Problem requirements => Starting with the first line of the data that follows, transcribe every line verbatim until the line containing "Given: Click the green" has been transcribed.

^^^^^^^^^^^^^^^^

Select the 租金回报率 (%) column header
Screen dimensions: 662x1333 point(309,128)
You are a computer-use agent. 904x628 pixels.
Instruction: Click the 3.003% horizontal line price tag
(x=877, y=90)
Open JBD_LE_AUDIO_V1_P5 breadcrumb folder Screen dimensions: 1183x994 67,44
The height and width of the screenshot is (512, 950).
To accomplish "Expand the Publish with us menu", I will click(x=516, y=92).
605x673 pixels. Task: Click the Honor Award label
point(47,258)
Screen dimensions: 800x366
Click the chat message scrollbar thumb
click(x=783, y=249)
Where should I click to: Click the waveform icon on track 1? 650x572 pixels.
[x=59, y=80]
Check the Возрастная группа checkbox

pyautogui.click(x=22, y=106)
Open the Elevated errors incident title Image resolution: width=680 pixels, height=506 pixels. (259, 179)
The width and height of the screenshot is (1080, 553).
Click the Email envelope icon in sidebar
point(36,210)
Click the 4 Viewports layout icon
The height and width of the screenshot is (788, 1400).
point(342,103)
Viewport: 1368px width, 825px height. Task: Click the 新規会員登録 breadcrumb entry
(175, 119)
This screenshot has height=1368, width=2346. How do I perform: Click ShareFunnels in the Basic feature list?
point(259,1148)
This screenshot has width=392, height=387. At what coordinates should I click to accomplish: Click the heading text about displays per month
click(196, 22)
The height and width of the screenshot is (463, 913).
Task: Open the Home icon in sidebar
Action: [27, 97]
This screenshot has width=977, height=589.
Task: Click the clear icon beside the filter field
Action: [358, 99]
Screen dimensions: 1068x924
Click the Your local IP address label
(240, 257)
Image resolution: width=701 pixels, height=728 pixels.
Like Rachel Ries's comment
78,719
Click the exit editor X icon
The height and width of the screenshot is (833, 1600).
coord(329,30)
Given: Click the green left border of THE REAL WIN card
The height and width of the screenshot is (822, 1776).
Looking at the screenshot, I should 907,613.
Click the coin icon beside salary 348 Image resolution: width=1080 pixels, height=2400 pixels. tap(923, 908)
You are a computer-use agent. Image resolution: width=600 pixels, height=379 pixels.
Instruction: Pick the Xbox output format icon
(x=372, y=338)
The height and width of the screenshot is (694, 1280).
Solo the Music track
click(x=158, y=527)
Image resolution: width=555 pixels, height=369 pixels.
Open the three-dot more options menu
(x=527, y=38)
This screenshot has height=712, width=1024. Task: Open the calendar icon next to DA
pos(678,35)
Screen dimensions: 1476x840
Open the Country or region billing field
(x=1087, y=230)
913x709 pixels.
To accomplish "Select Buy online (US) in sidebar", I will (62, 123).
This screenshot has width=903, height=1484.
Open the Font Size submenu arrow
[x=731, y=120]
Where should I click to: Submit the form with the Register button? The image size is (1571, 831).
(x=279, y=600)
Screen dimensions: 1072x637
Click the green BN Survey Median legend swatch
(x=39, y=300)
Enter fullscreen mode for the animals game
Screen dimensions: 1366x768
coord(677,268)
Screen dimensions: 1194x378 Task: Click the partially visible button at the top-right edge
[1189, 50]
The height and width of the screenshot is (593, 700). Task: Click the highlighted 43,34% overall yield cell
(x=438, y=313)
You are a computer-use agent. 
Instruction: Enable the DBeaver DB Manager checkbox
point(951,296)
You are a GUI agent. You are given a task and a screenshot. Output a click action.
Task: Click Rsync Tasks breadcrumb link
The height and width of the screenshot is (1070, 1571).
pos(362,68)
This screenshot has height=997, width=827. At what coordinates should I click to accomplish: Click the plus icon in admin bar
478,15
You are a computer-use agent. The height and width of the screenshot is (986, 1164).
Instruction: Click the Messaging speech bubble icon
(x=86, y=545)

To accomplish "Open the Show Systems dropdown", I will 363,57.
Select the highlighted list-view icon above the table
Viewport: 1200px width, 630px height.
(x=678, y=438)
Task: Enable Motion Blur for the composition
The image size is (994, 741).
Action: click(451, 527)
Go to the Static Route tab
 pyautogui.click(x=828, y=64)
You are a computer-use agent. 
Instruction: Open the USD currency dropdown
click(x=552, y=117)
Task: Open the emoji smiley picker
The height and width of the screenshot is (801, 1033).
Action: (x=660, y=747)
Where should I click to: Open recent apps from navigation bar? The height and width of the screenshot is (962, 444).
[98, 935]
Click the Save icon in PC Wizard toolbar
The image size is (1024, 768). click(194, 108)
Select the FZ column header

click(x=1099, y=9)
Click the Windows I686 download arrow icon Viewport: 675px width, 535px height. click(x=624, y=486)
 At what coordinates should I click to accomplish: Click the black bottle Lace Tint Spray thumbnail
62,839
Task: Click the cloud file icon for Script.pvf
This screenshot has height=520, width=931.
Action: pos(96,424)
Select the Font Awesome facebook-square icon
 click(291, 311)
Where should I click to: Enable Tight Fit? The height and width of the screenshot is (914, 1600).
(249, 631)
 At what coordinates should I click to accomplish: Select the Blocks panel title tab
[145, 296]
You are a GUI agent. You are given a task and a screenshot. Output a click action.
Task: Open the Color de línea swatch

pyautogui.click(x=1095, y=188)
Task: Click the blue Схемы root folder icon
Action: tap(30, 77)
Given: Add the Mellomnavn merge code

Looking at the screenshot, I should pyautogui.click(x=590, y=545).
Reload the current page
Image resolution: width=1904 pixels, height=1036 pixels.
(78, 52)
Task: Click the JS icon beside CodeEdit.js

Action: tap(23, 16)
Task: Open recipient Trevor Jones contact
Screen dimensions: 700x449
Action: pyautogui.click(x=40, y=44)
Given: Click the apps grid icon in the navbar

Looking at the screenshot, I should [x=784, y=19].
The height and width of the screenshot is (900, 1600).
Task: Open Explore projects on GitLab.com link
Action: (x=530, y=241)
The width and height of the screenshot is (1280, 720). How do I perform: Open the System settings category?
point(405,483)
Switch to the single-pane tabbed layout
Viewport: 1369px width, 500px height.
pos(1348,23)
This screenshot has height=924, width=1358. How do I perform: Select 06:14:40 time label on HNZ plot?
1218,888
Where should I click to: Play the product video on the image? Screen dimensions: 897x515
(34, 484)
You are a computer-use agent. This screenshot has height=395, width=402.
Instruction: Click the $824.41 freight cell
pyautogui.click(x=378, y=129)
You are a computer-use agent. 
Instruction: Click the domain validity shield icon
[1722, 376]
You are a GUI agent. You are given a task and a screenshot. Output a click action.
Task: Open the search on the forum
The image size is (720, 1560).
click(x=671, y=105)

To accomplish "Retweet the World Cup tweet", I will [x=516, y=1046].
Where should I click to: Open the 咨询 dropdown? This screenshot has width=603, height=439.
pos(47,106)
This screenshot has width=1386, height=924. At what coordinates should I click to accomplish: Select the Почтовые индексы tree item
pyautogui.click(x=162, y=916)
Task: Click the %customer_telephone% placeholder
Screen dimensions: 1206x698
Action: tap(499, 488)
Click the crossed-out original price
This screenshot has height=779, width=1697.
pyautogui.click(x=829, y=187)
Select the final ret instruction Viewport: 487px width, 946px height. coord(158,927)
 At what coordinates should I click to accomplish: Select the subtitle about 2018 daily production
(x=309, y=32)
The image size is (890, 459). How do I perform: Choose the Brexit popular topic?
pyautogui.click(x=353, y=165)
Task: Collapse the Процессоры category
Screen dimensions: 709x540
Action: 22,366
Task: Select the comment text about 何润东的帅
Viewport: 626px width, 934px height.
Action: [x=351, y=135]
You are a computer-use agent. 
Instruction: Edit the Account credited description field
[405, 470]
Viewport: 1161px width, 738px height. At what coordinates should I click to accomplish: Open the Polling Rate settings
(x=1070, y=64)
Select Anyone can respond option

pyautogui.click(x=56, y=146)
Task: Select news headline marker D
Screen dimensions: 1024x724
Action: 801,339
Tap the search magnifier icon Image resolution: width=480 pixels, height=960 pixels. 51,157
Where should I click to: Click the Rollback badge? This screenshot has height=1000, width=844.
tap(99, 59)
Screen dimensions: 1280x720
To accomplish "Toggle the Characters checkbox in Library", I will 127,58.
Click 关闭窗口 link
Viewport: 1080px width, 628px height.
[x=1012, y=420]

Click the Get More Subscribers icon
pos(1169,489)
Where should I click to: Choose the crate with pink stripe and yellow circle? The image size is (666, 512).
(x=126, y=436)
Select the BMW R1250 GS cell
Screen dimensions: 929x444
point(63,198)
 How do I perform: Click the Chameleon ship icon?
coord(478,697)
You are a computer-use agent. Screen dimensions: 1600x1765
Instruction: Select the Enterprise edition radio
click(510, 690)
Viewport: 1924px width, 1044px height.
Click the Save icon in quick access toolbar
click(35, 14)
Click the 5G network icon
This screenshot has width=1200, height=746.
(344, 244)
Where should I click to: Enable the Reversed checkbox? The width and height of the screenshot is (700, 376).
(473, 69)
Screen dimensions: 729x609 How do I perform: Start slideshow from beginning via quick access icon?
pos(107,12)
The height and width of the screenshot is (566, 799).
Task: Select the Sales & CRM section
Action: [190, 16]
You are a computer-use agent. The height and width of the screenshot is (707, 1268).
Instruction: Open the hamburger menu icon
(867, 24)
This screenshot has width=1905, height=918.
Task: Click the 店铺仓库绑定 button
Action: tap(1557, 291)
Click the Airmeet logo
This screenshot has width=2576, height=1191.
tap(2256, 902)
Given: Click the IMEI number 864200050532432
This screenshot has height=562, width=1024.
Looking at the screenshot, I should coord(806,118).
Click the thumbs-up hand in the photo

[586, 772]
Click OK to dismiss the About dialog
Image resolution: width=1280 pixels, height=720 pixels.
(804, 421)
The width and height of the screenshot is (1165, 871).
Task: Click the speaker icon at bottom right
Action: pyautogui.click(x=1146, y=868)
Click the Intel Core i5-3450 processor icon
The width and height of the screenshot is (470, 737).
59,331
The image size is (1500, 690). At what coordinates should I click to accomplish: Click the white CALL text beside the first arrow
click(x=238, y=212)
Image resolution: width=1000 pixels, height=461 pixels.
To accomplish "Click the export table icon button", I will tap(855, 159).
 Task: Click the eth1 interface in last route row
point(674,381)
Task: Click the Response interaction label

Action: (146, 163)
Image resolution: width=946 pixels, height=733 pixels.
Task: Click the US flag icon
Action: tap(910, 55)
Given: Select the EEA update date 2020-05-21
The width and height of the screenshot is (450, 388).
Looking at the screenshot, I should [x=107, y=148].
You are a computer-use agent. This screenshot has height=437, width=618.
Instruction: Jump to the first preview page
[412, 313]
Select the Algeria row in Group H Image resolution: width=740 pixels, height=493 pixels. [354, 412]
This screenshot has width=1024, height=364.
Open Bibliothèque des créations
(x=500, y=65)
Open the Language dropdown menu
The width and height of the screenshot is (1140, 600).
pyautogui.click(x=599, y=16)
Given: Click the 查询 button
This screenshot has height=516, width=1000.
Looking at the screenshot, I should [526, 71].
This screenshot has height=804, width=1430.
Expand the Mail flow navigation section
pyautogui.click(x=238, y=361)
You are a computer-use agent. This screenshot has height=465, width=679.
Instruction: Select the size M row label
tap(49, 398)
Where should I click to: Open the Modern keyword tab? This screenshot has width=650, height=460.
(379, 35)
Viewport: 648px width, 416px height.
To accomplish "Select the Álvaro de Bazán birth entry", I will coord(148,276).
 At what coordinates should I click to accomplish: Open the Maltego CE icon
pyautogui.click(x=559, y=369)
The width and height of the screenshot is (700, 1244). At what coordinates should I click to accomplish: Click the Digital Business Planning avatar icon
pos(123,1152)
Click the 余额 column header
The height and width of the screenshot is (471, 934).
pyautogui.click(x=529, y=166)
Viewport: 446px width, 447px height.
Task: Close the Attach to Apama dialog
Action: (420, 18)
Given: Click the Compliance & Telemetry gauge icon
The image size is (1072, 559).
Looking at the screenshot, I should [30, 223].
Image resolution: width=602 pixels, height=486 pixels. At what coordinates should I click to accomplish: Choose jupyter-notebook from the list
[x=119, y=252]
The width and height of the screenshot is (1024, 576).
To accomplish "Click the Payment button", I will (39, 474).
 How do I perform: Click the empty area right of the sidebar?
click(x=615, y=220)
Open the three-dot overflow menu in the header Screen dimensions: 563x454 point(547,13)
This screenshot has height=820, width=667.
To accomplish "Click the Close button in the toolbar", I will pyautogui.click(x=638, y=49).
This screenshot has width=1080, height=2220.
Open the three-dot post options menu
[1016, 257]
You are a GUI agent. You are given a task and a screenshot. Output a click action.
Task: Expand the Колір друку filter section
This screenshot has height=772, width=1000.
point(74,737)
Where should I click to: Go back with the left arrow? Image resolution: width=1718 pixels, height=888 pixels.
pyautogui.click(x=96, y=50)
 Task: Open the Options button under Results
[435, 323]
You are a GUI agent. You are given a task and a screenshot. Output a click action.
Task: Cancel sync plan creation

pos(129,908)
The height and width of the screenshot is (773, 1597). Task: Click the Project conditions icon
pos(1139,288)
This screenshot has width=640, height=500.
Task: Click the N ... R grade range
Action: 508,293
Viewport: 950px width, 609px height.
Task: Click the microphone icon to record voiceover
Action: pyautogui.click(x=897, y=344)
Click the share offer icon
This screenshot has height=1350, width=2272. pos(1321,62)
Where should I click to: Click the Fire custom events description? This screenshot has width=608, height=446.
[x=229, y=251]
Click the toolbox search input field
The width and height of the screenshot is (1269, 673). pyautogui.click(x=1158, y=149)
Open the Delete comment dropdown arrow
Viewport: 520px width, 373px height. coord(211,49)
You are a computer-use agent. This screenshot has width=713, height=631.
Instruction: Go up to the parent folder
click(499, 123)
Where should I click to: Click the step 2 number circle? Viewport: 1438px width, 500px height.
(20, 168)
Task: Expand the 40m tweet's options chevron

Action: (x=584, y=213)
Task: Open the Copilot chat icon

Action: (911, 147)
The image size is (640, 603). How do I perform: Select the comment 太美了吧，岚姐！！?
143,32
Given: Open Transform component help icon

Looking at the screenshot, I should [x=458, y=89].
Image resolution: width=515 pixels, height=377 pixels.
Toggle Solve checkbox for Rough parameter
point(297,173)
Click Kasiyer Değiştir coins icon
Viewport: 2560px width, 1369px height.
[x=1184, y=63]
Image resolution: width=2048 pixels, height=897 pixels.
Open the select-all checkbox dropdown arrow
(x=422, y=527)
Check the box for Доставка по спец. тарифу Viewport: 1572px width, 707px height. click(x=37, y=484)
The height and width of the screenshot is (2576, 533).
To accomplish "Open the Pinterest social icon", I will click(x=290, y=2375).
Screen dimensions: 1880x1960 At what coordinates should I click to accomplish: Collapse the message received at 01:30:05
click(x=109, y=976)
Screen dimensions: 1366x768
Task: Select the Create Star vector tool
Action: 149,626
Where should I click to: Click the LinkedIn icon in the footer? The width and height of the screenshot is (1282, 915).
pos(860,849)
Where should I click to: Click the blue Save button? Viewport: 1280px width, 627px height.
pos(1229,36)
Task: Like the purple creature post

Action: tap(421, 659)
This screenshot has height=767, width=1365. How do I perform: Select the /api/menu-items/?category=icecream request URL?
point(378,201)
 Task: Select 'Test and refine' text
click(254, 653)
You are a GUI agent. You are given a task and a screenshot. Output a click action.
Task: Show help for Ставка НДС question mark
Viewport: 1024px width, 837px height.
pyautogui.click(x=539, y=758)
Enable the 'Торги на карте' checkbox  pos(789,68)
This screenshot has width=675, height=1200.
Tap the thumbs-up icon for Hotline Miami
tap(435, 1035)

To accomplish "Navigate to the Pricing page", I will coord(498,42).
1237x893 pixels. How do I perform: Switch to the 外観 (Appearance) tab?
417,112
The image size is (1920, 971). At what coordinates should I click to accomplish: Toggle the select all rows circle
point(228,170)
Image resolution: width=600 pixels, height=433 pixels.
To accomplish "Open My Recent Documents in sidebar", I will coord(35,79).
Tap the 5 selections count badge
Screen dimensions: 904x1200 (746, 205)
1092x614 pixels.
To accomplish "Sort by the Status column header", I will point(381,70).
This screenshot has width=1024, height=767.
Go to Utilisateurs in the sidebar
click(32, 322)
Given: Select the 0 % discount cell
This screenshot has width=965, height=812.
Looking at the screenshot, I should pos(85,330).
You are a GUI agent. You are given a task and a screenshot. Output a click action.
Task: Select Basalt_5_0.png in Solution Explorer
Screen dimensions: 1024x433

^^^^^^^^^^^^^^^^

Your response =>
Select the 租金回报率 (%) column header
Screen dimensions: 662x1333 point(309,128)
You are a computer-use agent. 904x628 pixels.
Instruction: Click the 3.003% horizontal line price tag
(x=877, y=90)
Open JBD_LE_AUDIO_V1_P5 breadcrumb folder Screen dimensions: 1183x994 67,44
The height and width of the screenshot is (512, 950).
To accomplish "Expand the Publish with us menu", I will click(x=516, y=92).
605x673 pixels. Task: Click the Honor Award label
point(47,258)
Screen dimensions: 800x366
Click the chat message scrollbar thumb
click(x=783, y=249)
Where should I click to: Click the waveform icon on track 1? 650x572 pixels.
[x=59, y=80]
Check the Возрастная группа checkbox

pyautogui.click(x=22, y=106)
Open the Elevated errors incident title Image resolution: width=680 pixels, height=506 pixels. (259, 179)
The width and height of the screenshot is (1080, 553).
Click the Email envelope icon in sidebar
point(36,210)
Click the 4 Viewports layout icon
The height and width of the screenshot is (788, 1400).
point(342,103)
Viewport: 1368px width, 825px height. Task: Click the 新規会員登録 breadcrumb entry
(175, 119)
This screenshot has height=1368, width=2346. How do I perform: Click ShareFunnels in the Basic feature list?
point(259,1148)
This screenshot has width=392, height=387. At what coordinates should I click to accomplish: Click the heading text about displays per month
click(196, 22)
The height and width of the screenshot is (463, 913).
Task: Open the Home icon in sidebar
Action: [27, 97]
This screenshot has width=977, height=589.
Task: Click the clear icon beside the filter field
Action: [358, 99]
Screen dimensions: 1068x924
Click the Your local IP address label
(240, 257)
Image resolution: width=701 pixels, height=728 pixels.
Like Rachel Ries's comment
78,719
Click the exit editor X icon
The height and width of the screenshot is (833, 1600).
coord(329,30)
Given: Click the green left border of THE REAL WIN card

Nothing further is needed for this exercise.